Density-Ratio Weighted Behavioral Cloning: Learning Control Policies from Corrupted Datasets

TL;DR

The paper tackles learning control policies from offline datasets contaminated by poisoning in safety-critical domains. It introduces Density-Ratio Weighted Behavioral Cloning (Weighted BC), which uses a small clean reference set to train a binary discriminator, derives trajectory weights from a density ratio, and clips these weights to bias BC toward expert-like behavior without modeling the contamination mechanism. The authors provide uniform clean-risk and excess risk guarantees that can be independent of the contamination rate under suitable clipping, and they propose a three-stage training pipeline (discriminator training, weight computation, and policy learning with fixed weights). Empirically, Weighted BC demonstrates strong robustness across multiple D4RL-contaminated benchmarks, outperforming traditional BC, BCQ, and BRAC, with modest computational overhead. The approach offers a practical, theoretically grounded method for robust offline imitation in the presence of data poisoning.

Abstract

Offline reinforcement learning (RL) enables policy optimization from fixed datasets, making it suitable for safety-critical applications where online exploration is infeasible. However, these datasets are often contaminated by adversarial poisoning, system errors, or low-quality samples, leading to degraded policy performance in standard behavioral cloning (BC) and offline RL methods. This paper introduces Density-Ratio Weighted Behavioral Cloning (Weighted BC), a robust imitation learning approach that uses a small, verified clean reference set to estimate trajectory-level density ratios via a binary discriminator. These ratios are clipped and used as weights in the BC objective to prioritize clean expert behavior while down-weighting or discarding corrupted data, without requiring knowledge of the contamination mechanism. We establish theoretical guarantees showing convergence to the clean expert policy with finite-sample bounds that are independent of the contamination rate. A comprehensive evaluation framework is established, which incorporates various poisoning protocols (reward, state, transition, and action) on continuous control benchmarks.

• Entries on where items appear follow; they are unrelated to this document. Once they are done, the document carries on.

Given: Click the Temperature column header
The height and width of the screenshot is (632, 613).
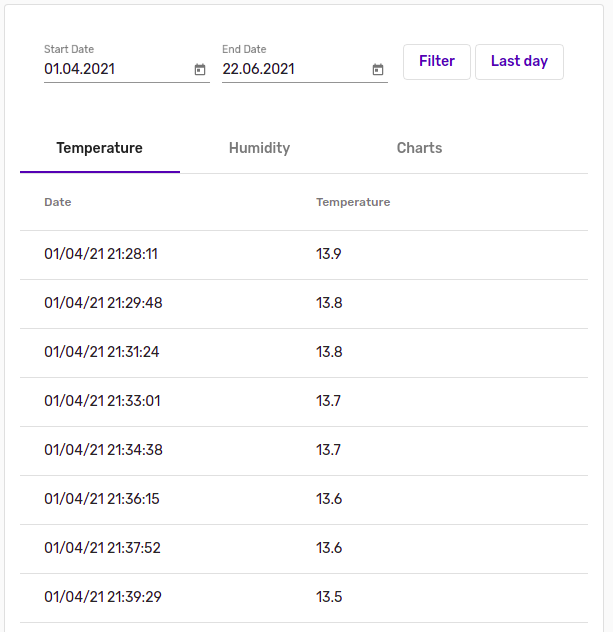Looking at the screenshot, I should pyautogui.click(x=353, y=202).
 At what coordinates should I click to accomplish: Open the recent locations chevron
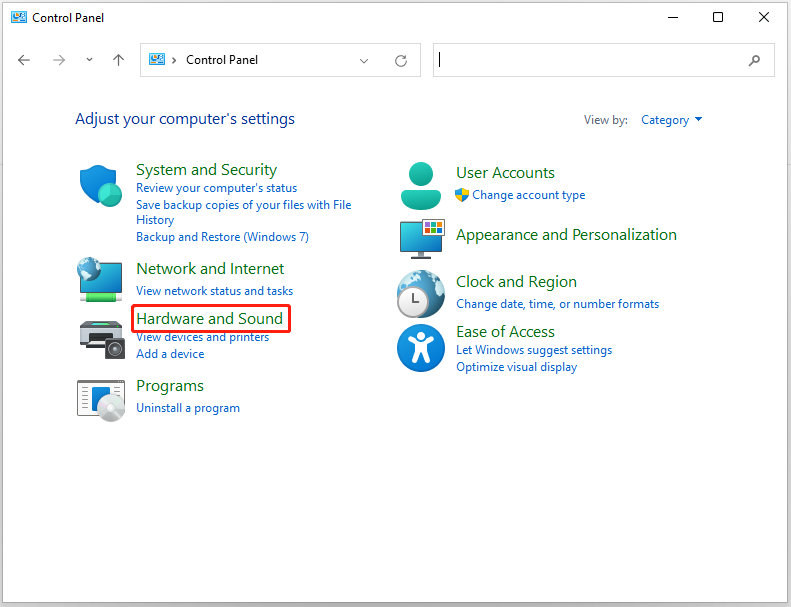coord(89,60)
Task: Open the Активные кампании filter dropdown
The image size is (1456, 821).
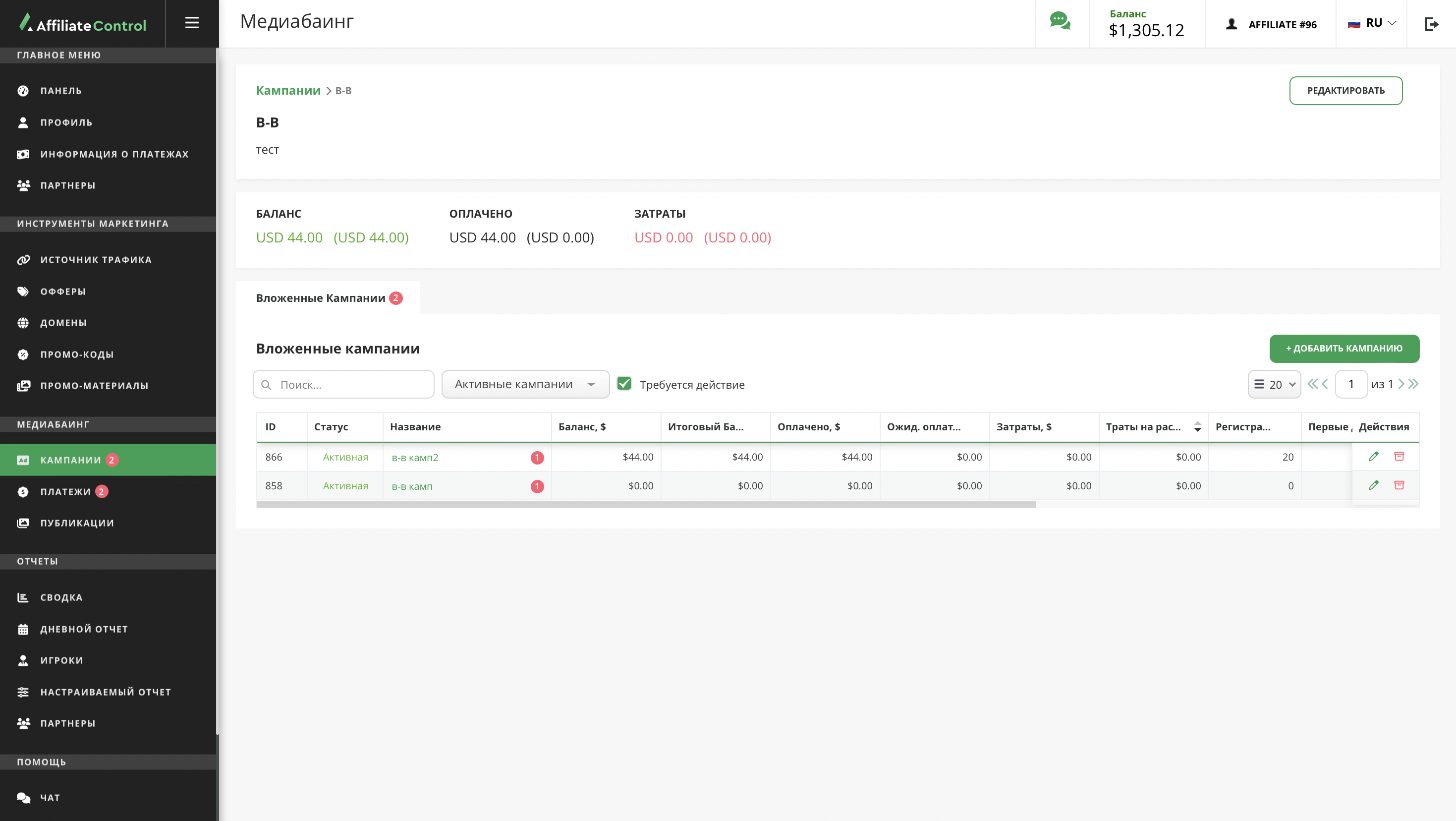Action: pos(525,385)
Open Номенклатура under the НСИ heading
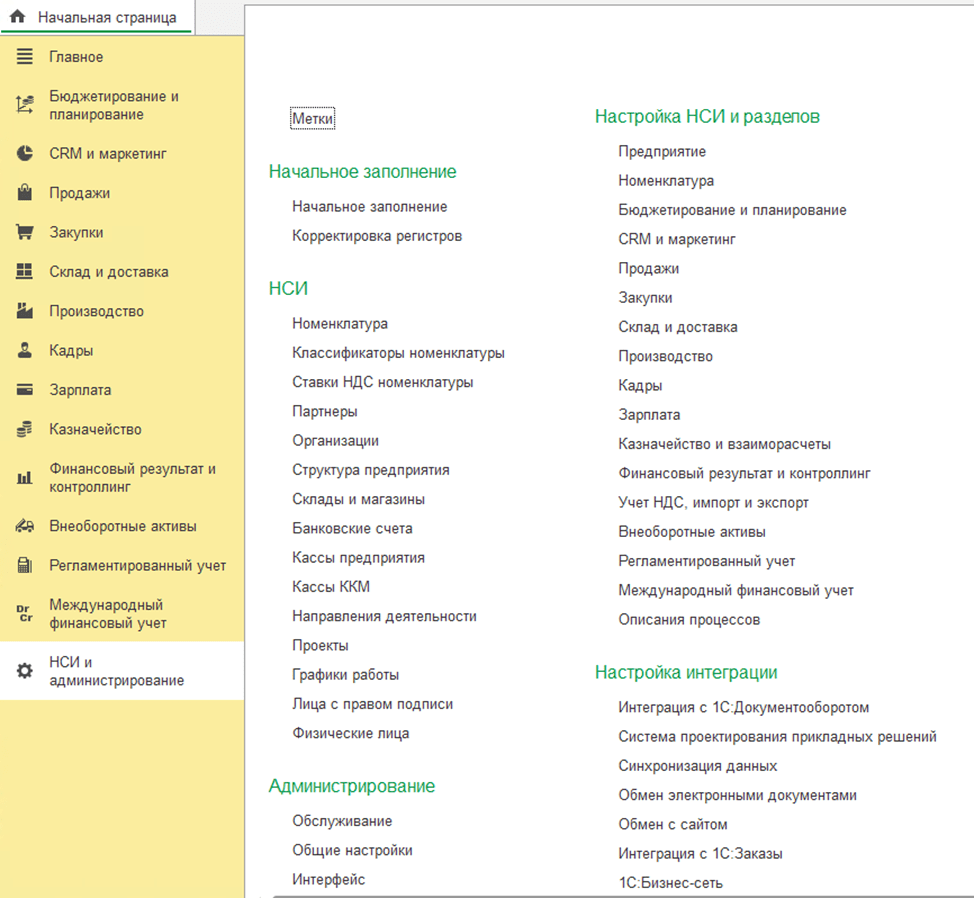Image resolution: width=974 pixels, height=898 pixels. [x=340, y=324]
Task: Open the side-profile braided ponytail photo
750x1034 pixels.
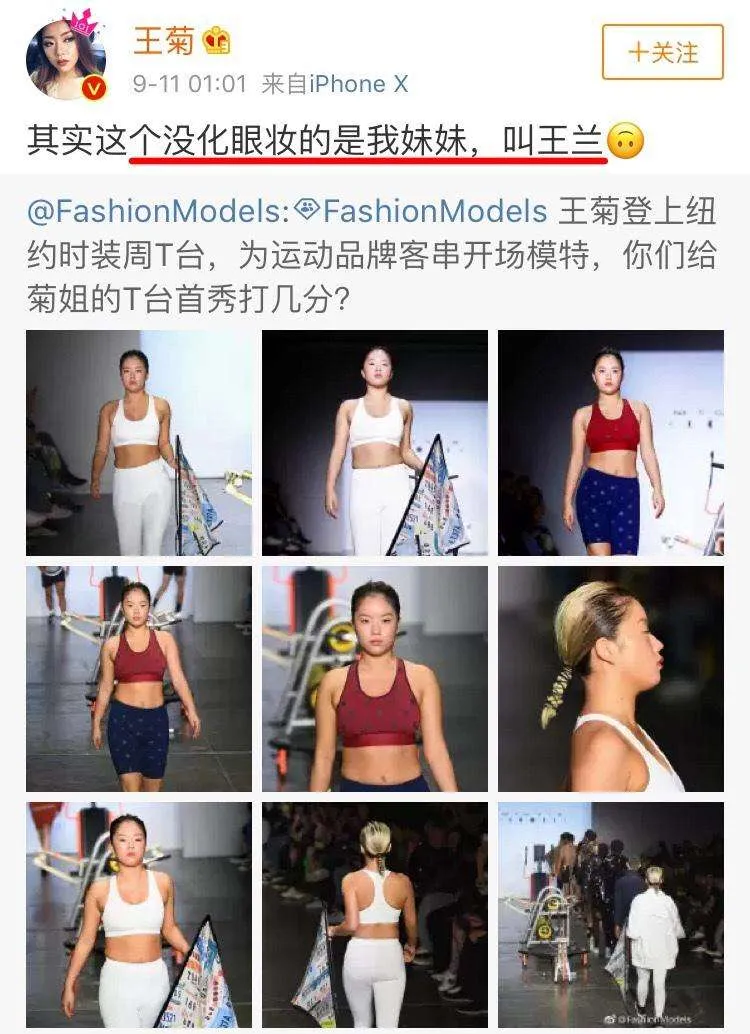Action: tap(611, 679)
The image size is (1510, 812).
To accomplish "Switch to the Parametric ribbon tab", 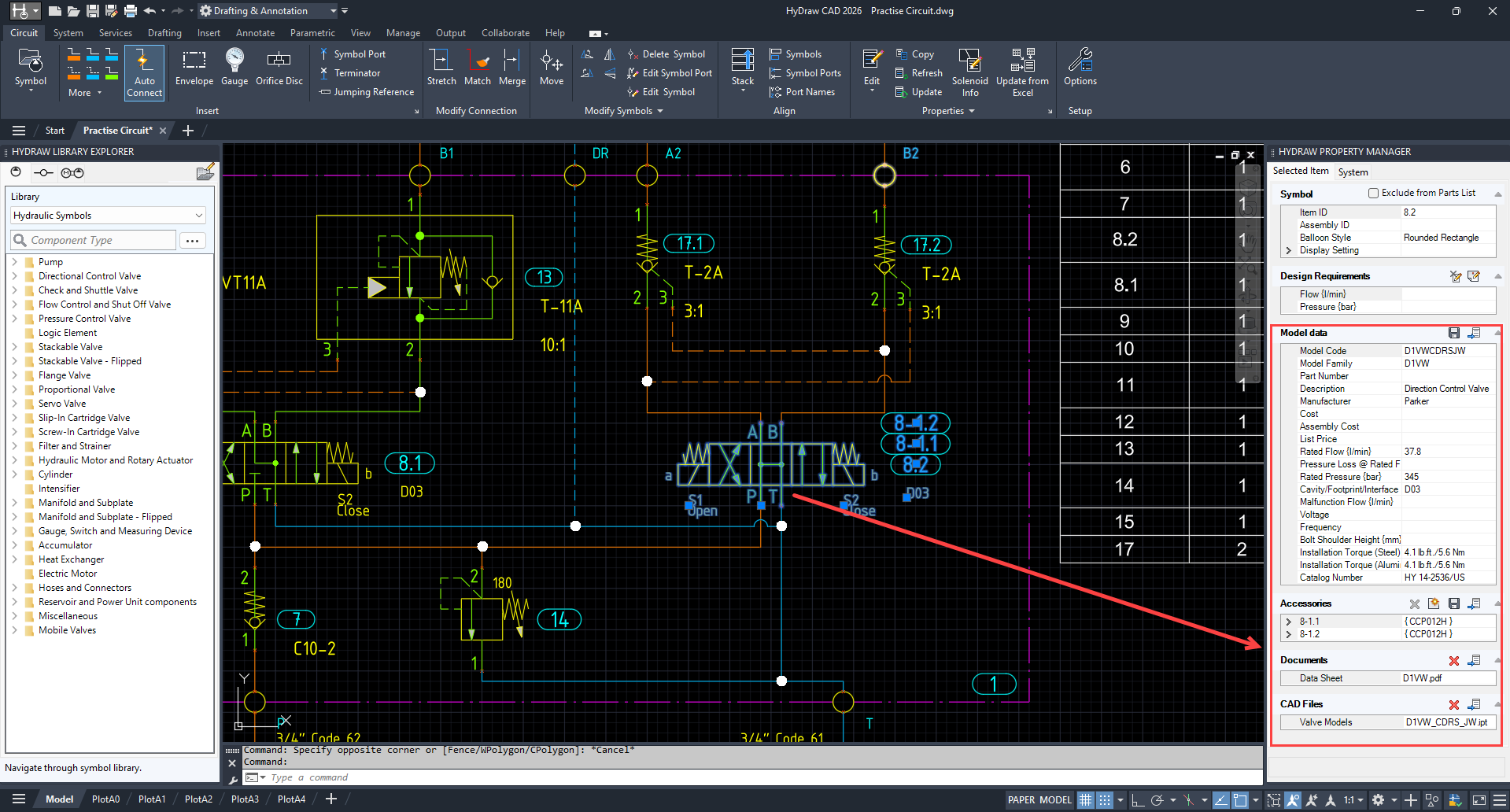I will click(x=312, y=32).
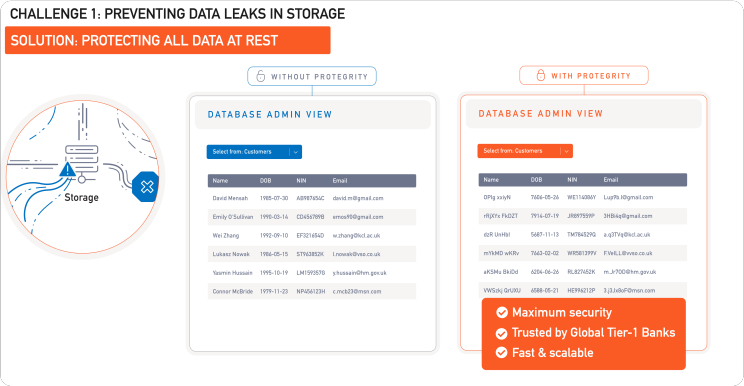Viewport: 744px width, 386px height.
Task: Expand the blue Select from: Customers dropdown
Action: (254, 152)
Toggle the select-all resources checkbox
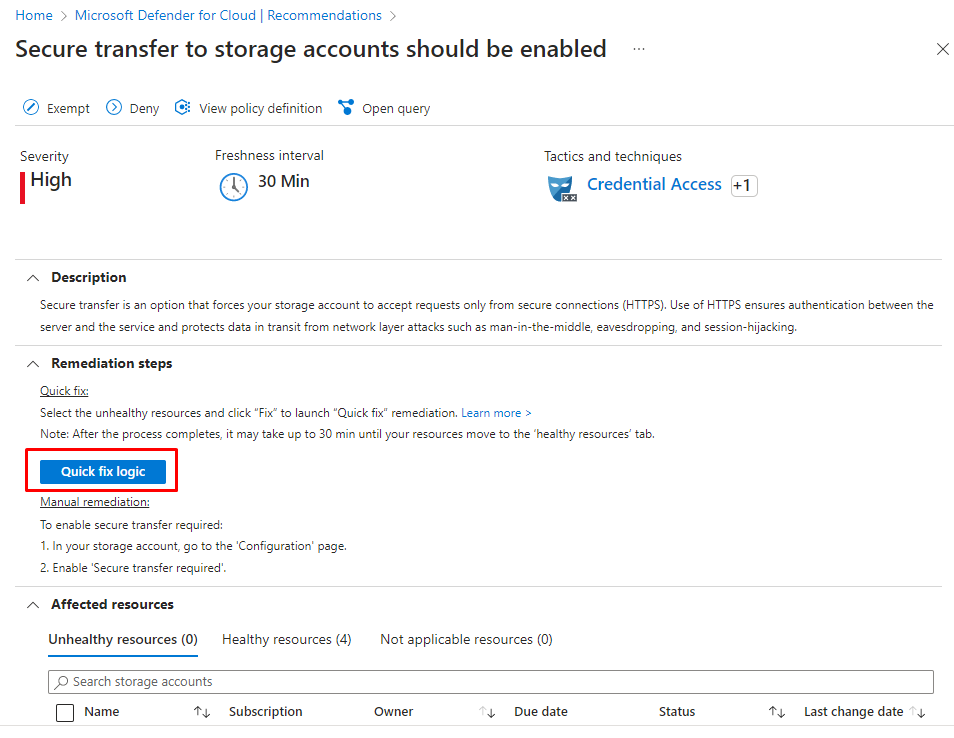Viewport: 954px width, 738px height. click(x=65, y=713)
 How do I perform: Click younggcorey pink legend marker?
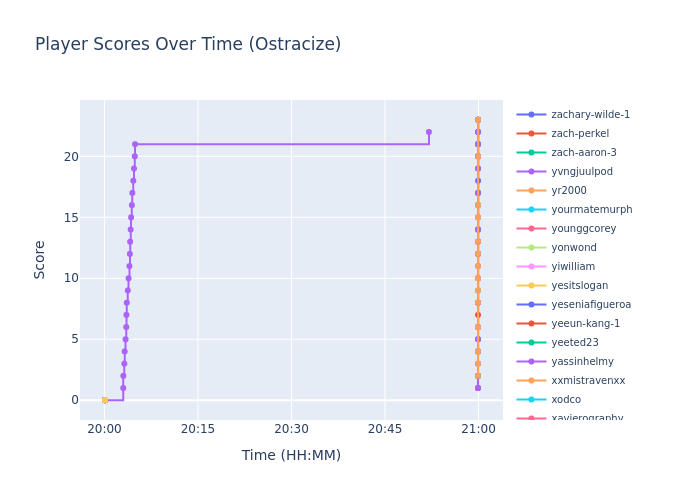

Experiments demonstrate that Weighted BC maintains near-optimal performance even at high contamination ratios outperforming baselines such as traditional BC, batch-constrained Q-learning (BCQ) and behavior regularized actor-critic (BRAC).

Paper Structure

This paper contains 16 sections, 12 equations, 3 figures, 3 tables, 1 algorithm.

Figures (3)

  • Figure 1: Average return as a function of contamination level $\alpha$ across four D4RL environments (columns) and four poisoning types (rows). Shaded regions indicate high contamination ($\alpha \geq 0.8$). Weighted BC maintains superior performance compared to Traditional BC, BCQ, and BRAC, particularly under severe contamination. Error bars represent standard error over 5 random seeds.
  • Figure 2: Relative performance improvement of Weighted BC over the best baseline at each contamination level, shown as percentage gains. Green cells indicate superior performance, with darker shades representing larger improvements (up to 200%). Weighted BC shows consistent superiority with 93% of scenarios showing positive improvement, particularly under high contamination and action poisoning.
  • Figure 3: Performance retention normalized to clean baseline ($\alpha = 0$) as contamination increases across four poisoning types. Shaded regions represent variance across environments. Weighted BC maintains over 80% retention up to 60% contamination, while Traditional BC shows linear degradation ($R(\alpha) \approx 1 - 0.8\alpha$). BCQ and BRAC exhibit non-monotonic brittleness in their conservatism mechanisms.